I looked for this result in a tenth of books (Neukirsch, Lang, Cassels, Serre etc) I never saw anything about this. Can someone explain me how this result can be proved.
I think i got it but i would like to have a confirmation or infirmation.
In fact $Gal(\widehat{L_{ur}}/\widehat{K_{ur}})\simeq Gal(L/K)_{ram}=G_0$ and as $L/K$ is uramified $Gal(L/K)_{ram}=Gal(L/K)$
First Galois group of completions is the same : $Gal(\widehat{L_{ur}}/\widehat{K_{ur}})\simeq Gal(L_{ur}/K_{ur})$.
Next, one knows that every local field admits a unique unramified extension of degree $f$ (in a given separable closure). We note $K_f$.
It is also true (Lang prop 8 p. 49) that the compositum of an unramified extension by a finite one $L$ is unramified. Consequently $L.K_f$ is an unramified extension of $L$. As $[LK_f:L]=[K_f:K]=f$ we have $L_f=LK_f$.
Taking unions we deduce $L^{ur}=LK^{ur}$ (that is the maximal unramified extension).
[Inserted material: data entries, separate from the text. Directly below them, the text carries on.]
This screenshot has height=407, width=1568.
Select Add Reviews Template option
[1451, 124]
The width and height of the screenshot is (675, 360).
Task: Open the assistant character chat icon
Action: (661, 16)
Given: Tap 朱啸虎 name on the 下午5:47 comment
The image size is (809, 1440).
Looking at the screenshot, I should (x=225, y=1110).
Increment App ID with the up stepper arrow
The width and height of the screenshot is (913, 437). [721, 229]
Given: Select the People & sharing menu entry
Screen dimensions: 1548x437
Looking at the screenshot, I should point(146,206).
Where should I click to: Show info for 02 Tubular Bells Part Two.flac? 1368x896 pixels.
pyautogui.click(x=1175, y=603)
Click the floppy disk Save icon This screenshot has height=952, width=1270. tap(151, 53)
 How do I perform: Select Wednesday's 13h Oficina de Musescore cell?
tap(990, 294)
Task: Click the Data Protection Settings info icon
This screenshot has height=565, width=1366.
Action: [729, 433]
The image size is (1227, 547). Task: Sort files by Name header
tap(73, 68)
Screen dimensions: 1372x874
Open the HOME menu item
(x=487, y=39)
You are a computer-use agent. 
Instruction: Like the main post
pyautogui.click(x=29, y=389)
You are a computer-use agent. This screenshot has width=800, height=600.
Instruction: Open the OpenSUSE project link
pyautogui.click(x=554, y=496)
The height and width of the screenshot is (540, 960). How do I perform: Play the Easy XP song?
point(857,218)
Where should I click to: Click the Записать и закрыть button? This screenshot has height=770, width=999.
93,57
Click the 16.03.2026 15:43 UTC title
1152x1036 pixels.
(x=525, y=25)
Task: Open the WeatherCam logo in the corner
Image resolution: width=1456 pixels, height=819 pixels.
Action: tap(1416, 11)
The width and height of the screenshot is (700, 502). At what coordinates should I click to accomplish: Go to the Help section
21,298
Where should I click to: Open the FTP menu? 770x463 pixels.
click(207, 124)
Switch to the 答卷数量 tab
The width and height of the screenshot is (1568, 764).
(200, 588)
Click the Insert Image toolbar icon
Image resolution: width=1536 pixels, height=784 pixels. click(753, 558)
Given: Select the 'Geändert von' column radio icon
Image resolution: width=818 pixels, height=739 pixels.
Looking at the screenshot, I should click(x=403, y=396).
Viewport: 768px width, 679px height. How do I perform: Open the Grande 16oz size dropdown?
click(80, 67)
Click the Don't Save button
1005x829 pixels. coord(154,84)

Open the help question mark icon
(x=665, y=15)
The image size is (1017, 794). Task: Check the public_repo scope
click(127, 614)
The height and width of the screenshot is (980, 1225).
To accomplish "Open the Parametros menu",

We know too that a finite separable extension $L/K$ contains a unique maximal unramified subextension, $K_L$.
Now, $L\cap K^{ur}$ contains trivialy $K_L$ but is too an unramified subextension as it is a finite subextension of $K^{ur}$. From this $L\cap K^{ur}=K_L$.
$L^{ur}/L$ is abelian (of Galois group $\widehat{\Bbb Z}$), $L/K_L$ is abelian too (and even cyclic). Therefore $L^{ur}=L\,K^{ur}/K_L$ is abelian. $K^{ur}/K_L$ is abelian too so (Galois theory on the losange
$\begin{array}{rcccl} &&LK^{ur}=L^{ur}&&\\ &\swarrow&&\searrow\\ L& & & &K^{ur}\\ &\searrow&&\swarrow\\ &&L\cap K^{ur}=K_L \end{array} $
$L^{ur}=L\,K^{ur}/K^{ur}$ is Galois and $Gal(L^{ur}/K^{ur})\simeq Gal(L/K_L)$ that is the ramification or inertial group.